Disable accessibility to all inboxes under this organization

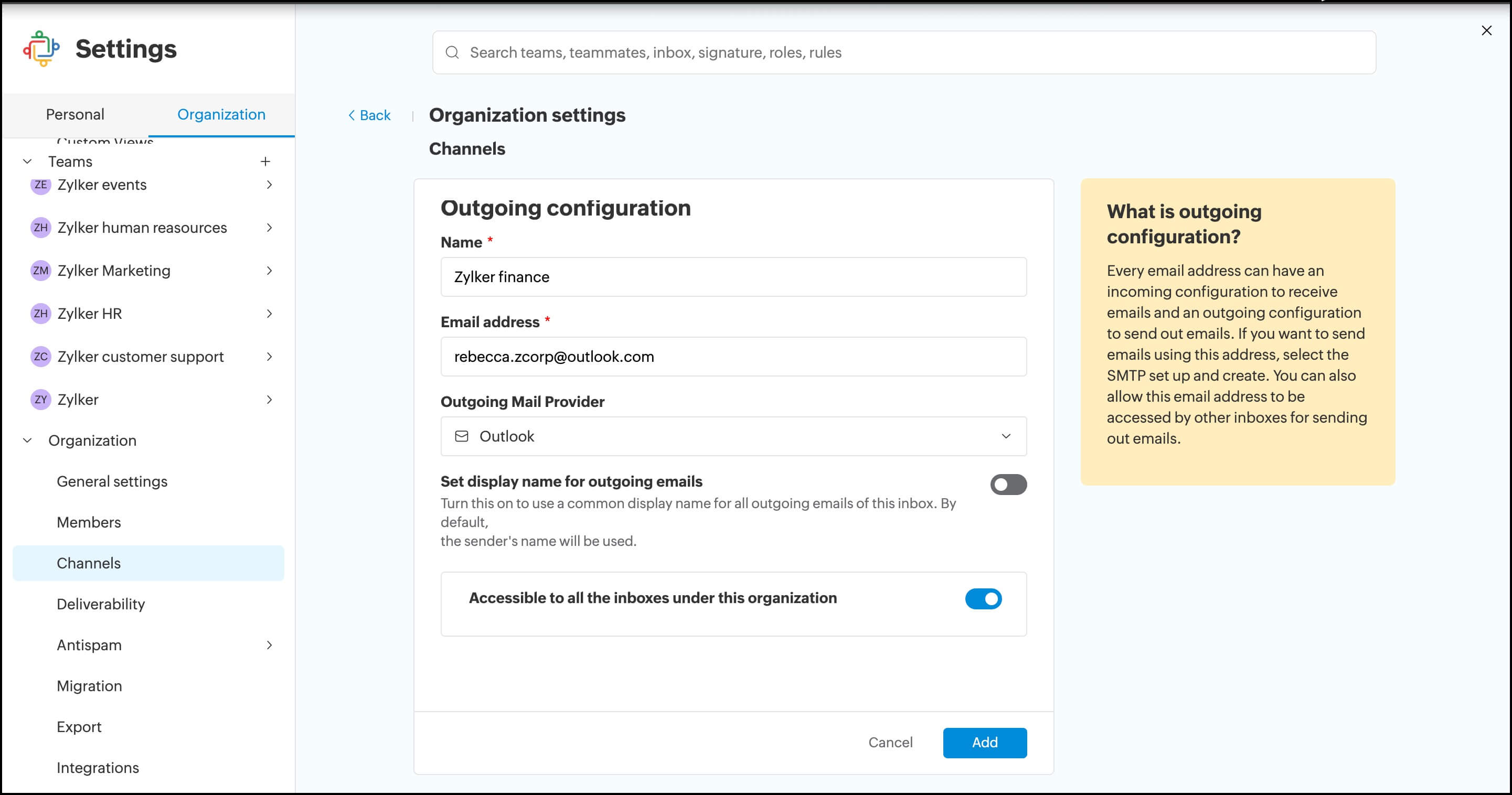pos(983,598)
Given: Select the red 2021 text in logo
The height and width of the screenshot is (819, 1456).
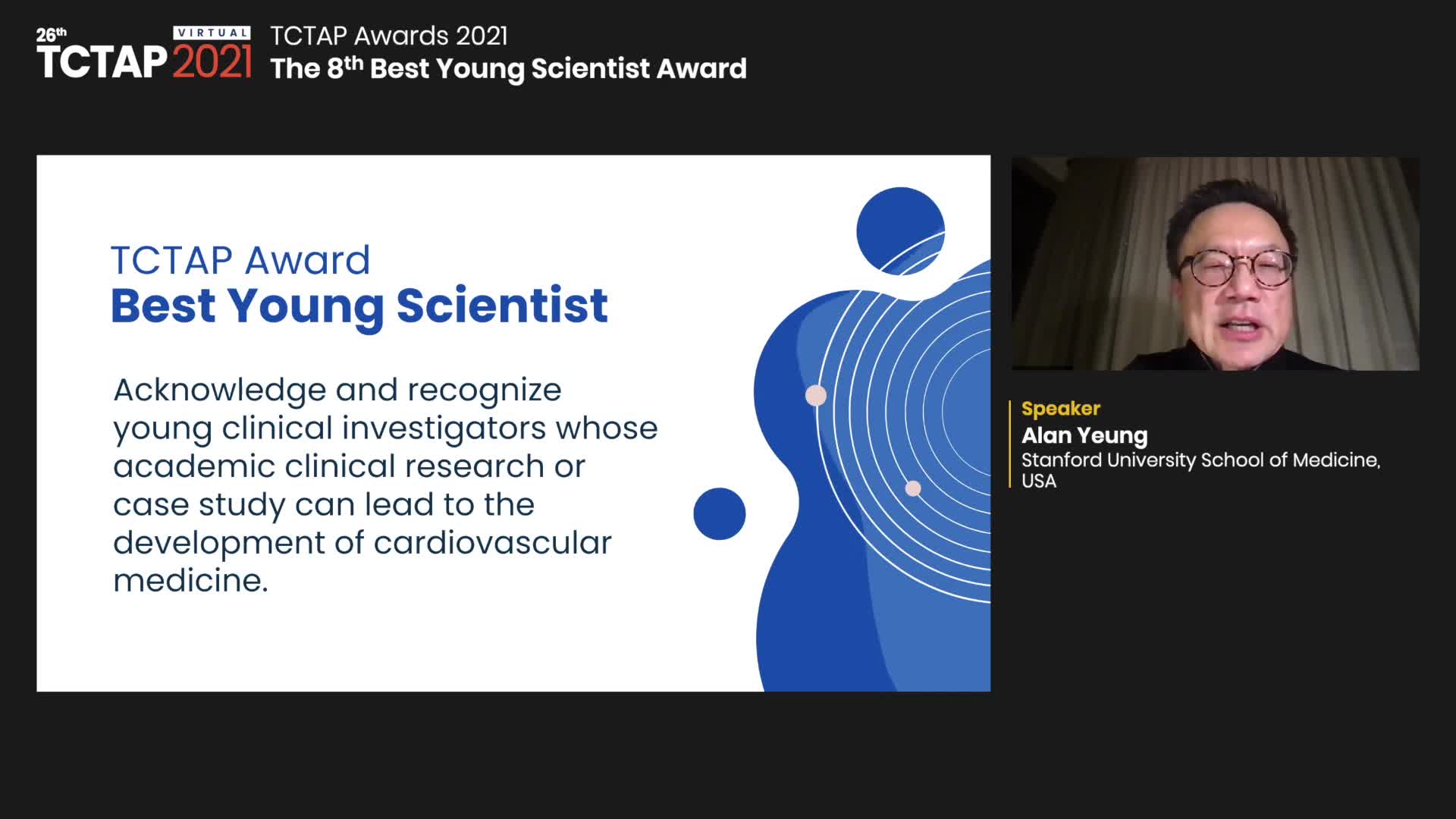Looking at the screenshot, I should pyautogui.click(x=212, y=63).
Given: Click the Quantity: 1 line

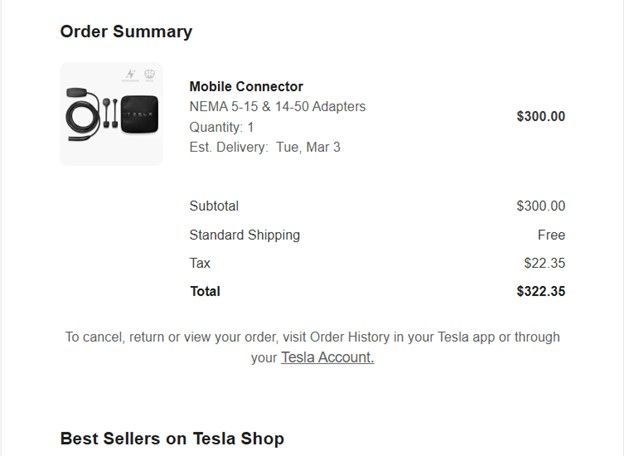Looking at the screenshot, I should pos(221,127).

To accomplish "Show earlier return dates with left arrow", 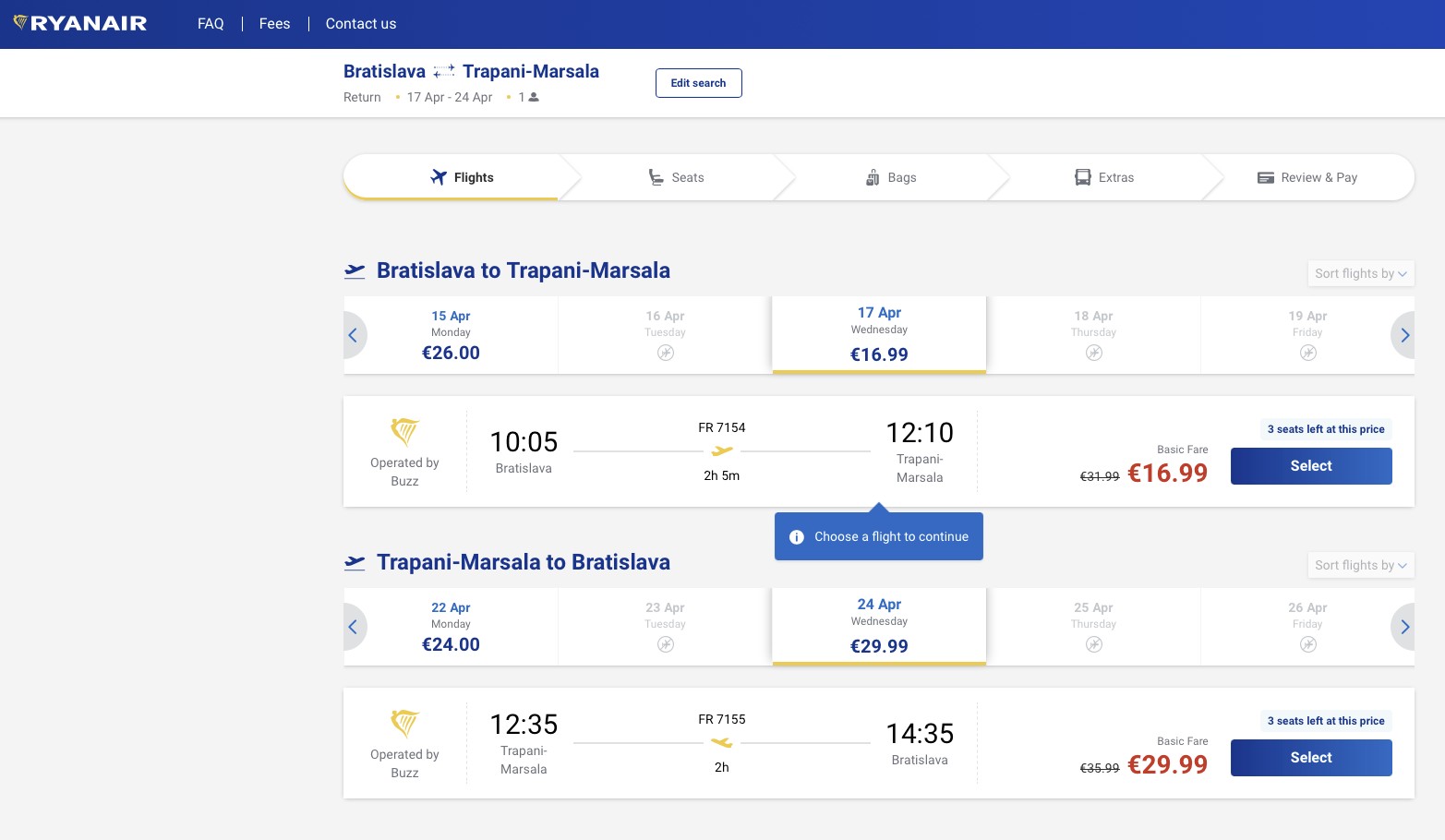I will click(x=354, y=627).
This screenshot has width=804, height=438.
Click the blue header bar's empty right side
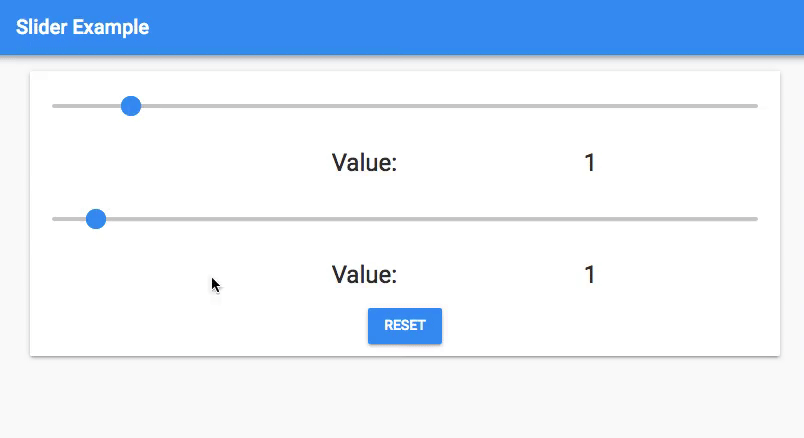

▸ **AIM**:
Reproduce the material word for word, from its first line up to and including the line containing "Looking at the screenshot, I should pos(221,127).". Leave the pictures out of your answer.

▸ **EXPECTED ANSWER**:
Disable accessibility to all inboxes under this organization

pos(983,598)
Given: Select the red 2021 text in logo
The height and width of the screenshot is (819, 1456).
Looking at the screenshot, I should pyautogui.click(x=212, y=63).
Given: Click the Quantity: 1 line

Looking at the screenshot, I should pos(221,127).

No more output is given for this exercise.